§ YOUR ASSIGNMENT:
When you reproduce these records, keep every word exactly and drop the images.

[[ ENTRIES PROVIDED open ]]

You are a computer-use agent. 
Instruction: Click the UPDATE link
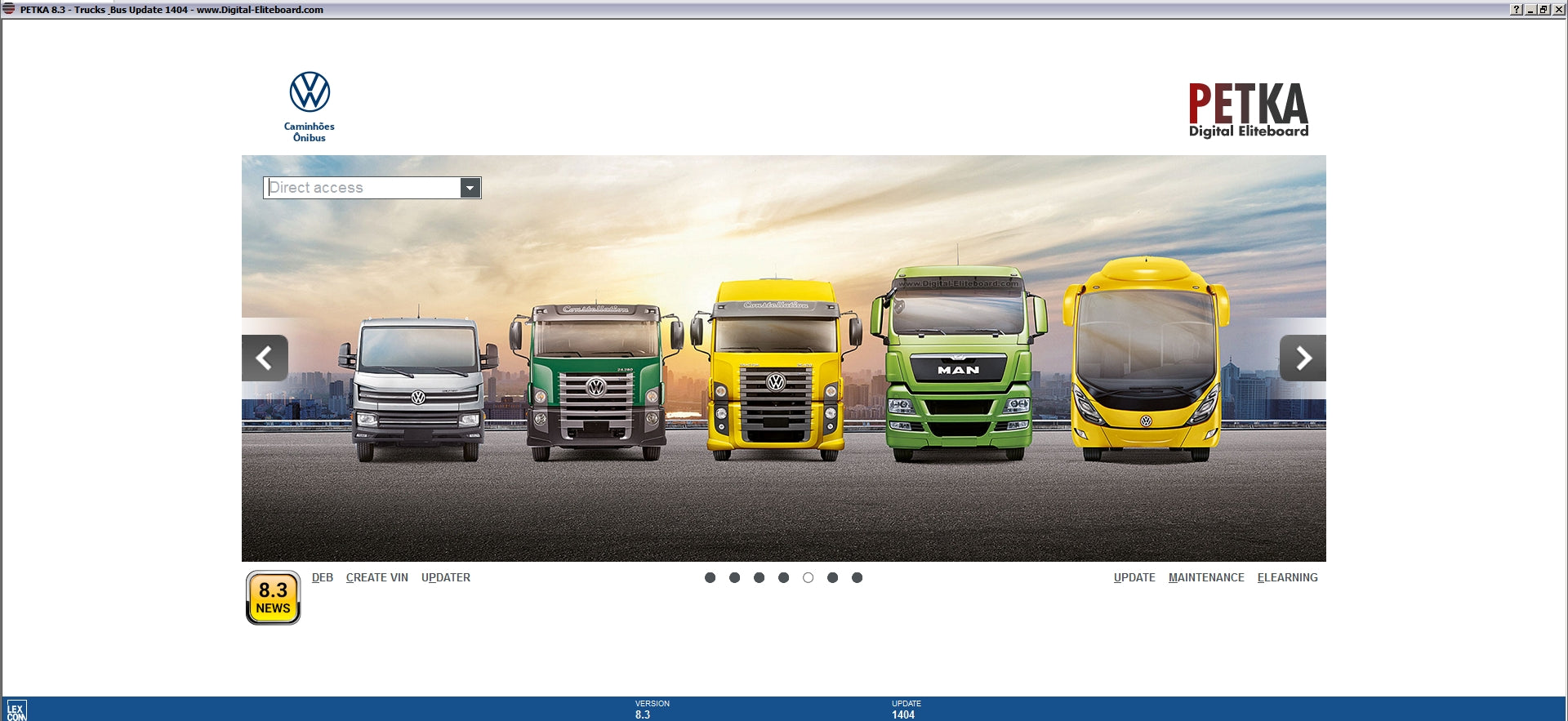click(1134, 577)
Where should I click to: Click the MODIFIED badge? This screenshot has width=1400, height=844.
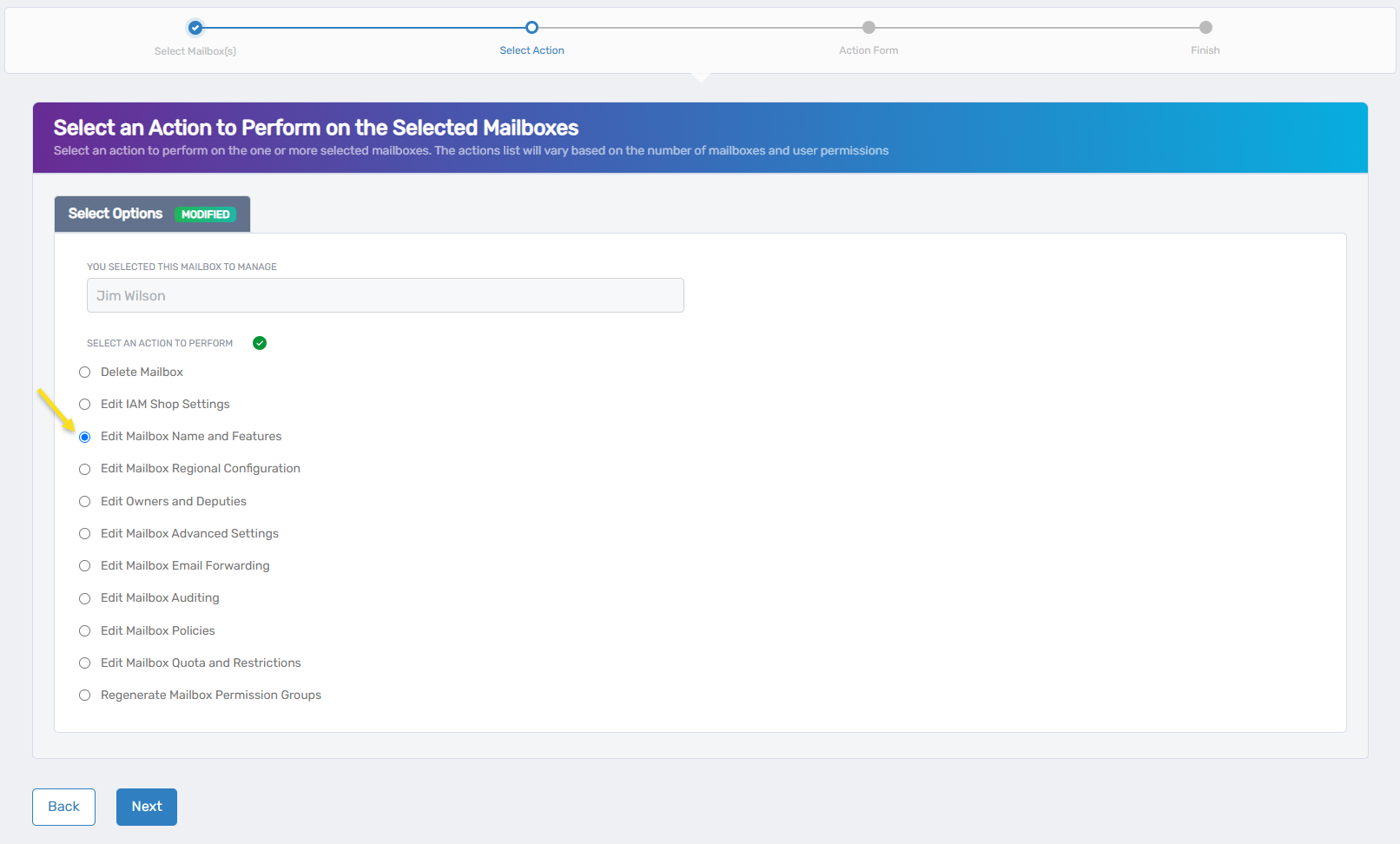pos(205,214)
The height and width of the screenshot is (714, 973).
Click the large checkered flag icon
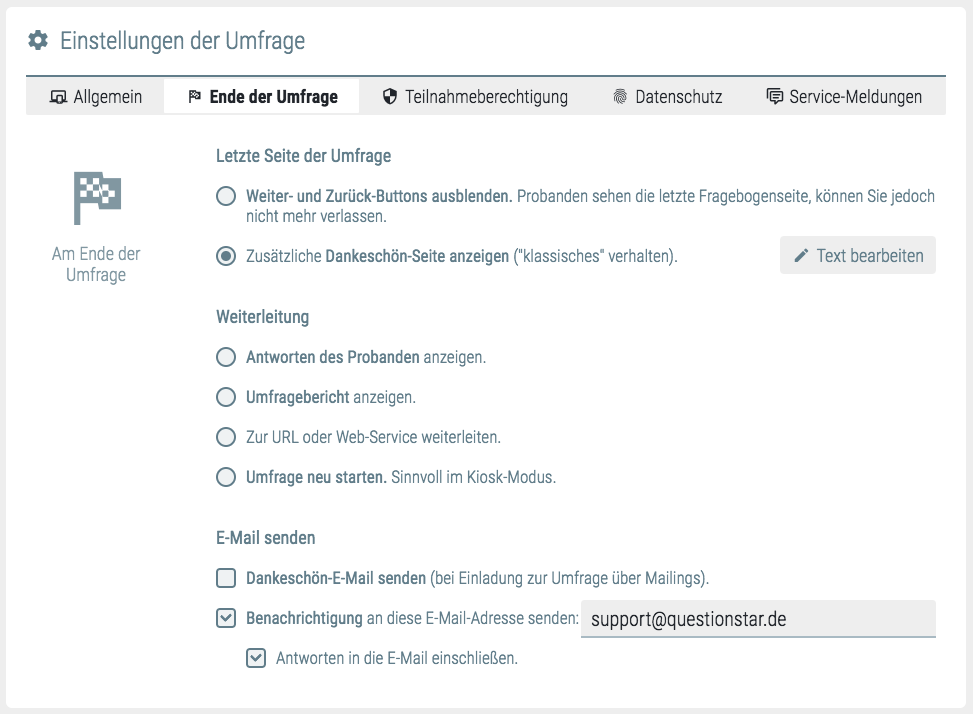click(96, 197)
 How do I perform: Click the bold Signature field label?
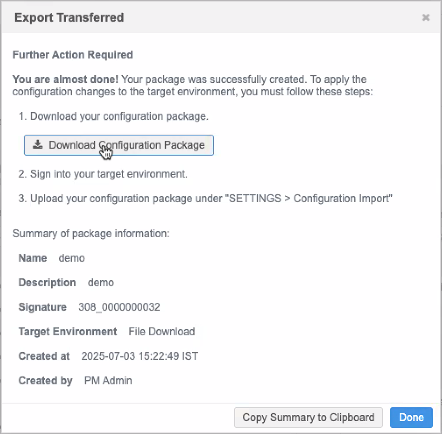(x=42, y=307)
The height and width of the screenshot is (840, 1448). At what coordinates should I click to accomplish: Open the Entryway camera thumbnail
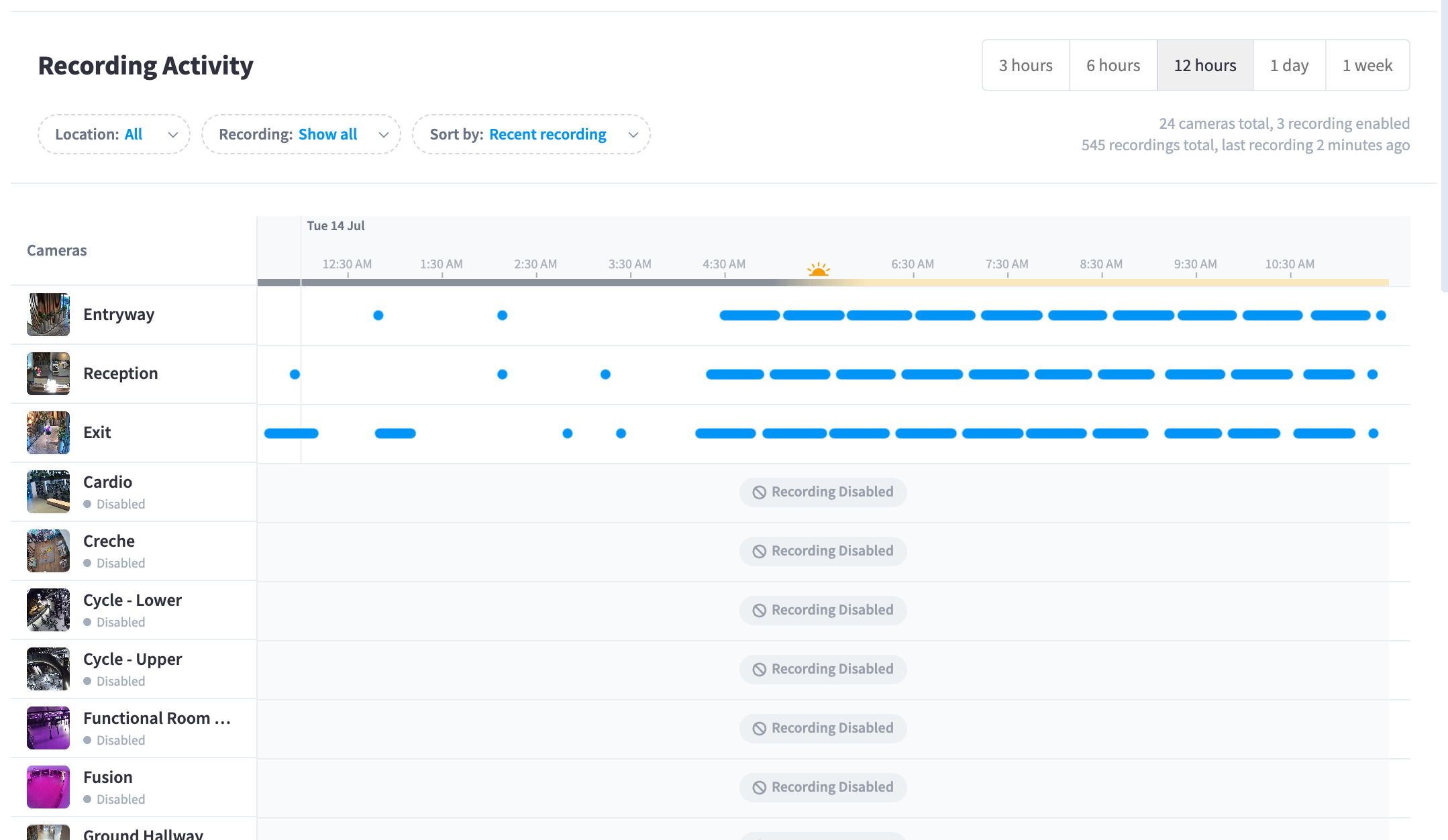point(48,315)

[[ ENTRIES PROVIDED closed ]]

§ SOLUTION FOR THIS TASK:
You are a computer-use agent. 
Instruction: Click the UPDATE link
click(1134, 577)
Where should I click to: Click the MODIFIED badge? This screenshot has width=1400, height=844.
pos(205,214)
The height and width of the screenshot is (714, 973).
Click the large checkered flag icon
click(96, 197)
 How do I perform: Click the bold Signature field label?
(x=42, y=307)
The height and width of the screenshot is (840, 1448). At what coordinates should I click to accomplish: Open the Entryway camera thumbnail
point(48,315)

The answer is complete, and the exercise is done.